Doktor dikişin neredeyse sonuna gelmişti. Normal şartlar altında olsa asla buna ikna edemezlerdi. Doktor;
''Dikiş bitti. Kullanmanız gereken ilaçları Emre Beye verdim. İstediğiniz zaman çıkış yapabilirsiniz.''
''Bir kaç saat burada dinlenebilir değil mi?'' dedi Emre.
''Tabii. Geçmiş olsun.''
Emre kulaklığı toplayıp cebine attı.
''Biraz dinlen. Annen ve babana haber verdim onlarda birazdan burada olurlar.'' dedi.
''Gidiyor musun?''
''Bugün annem ve babam seninle tanışmak için bize davet etmişlerdi. Bu halde olduğun için bu pek mümkün değil. Yanında kalacağımı biliyorlar.''
''Başka bir yere gidebilirsin. Burada olmadığını bilemezler.''
''Burada kalıcam Irmak. Sende susmaya ne dersin?''
Bu sinirlenmeleri hoşuma gitmeye başlıyordu. Her ne kadar korkutucu olsada. Onun duyamayacağı şekilde güldüm. Yanımdaki koltuğa oturup ellerini göğsünde bağladı. Bir bacağını diğer bacağının üzerine kabaca atıp gözlerini kapattı. Üzerimdeki battaniyeyi kafama kadar çektim ve bende gözlerimi kapattım.
..
Ne kadar uyuduğumu bilmiyorum ama annemlerin sesiyle uyandım. Üzerimde iki tane battaniye gördüğümde bunu örtenin Emre olacağı ihtimalini düşünmemin aptallık olacağını biliyordum. Annem ve babam uyandığımı fark edip başımın ucuna oturdular.

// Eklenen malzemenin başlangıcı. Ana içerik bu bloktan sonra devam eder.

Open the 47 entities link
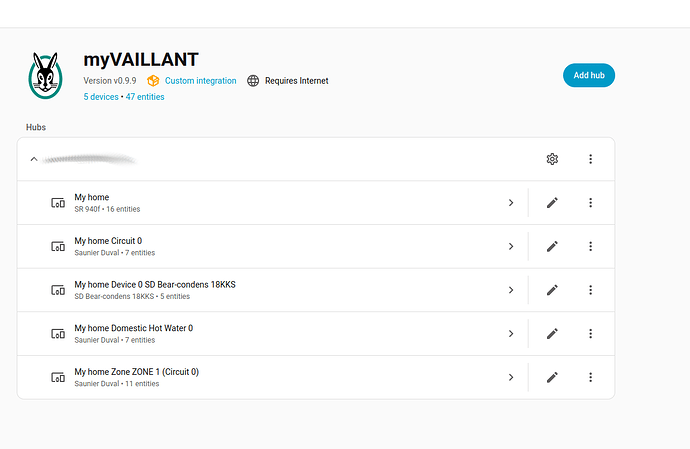This screenshot has width=690, height=449. [x=145, y=97]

''Bitanem, iyi misin?''dedi Babam.
Birazdanda annem söze girecek ve bana her zaman yaptığı gibi bi ağız dolusu azar çekecekti. Başımı evet anlamında salladım. Emre arkada doktorla konuşuyordu. Birazdan oda yanımıza gelip annemin yanında durdu.
''Can Beyle konuştum. Buradan çıkar çıkmaz hastaneye gidiyoruz.''dedi annem. Böyle bir şey yapacağını biliyordum. Beni şaşırtan Emrenin cevabıydı.

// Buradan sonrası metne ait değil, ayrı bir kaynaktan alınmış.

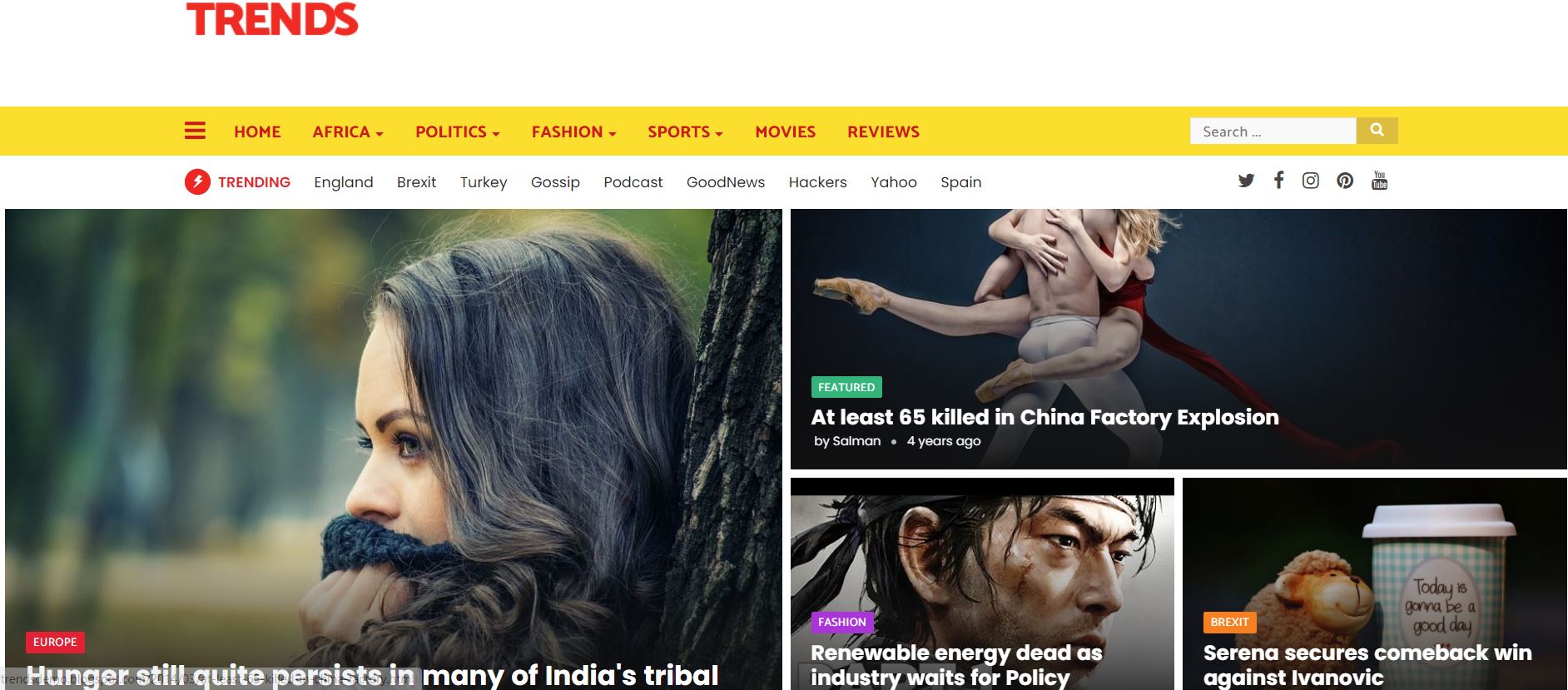Expand the Africa dropdown menu
The width and height of the screenshot is (1568, 690).
coord(348,132)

''Doktor olanların astımdan olmadığını söyledi. Klostrofobik bir hastalıktan dolayı Irmak içerideyken korkmuş. Korktuğu için kriz geçirdi.''dedi.
''Anne sadece bir kez olsun beni dinlesen, hayatımı hastanelerde geçirmek istemiyorum.'' Babam eğilip alnımdan öptü.
''Özür dileriz. Annen senin için endişeleniyor sadece.''
''Kötü olanda bu.''
''En azından dikişlerin alınana kadar okula gidilmeyecek.'' dedi annem yüzüme bakmayarak. Ona teşekkür gülümsemelerimden birini yolladım.
''Kendini iyi hissediyorsan çıkabiliriz.'' dedi babam.
''Evet bu çok iyi olur.''
Emre ve babam yataktan kalkmam için yardım etti. Arabaya doğru yaklaştığımızda babam Emreye doğru dönüp;
''Teşekkür ederiz oğlum. Herşey için.'' dedi. Emre soğukkanlılıkla cevap verdi.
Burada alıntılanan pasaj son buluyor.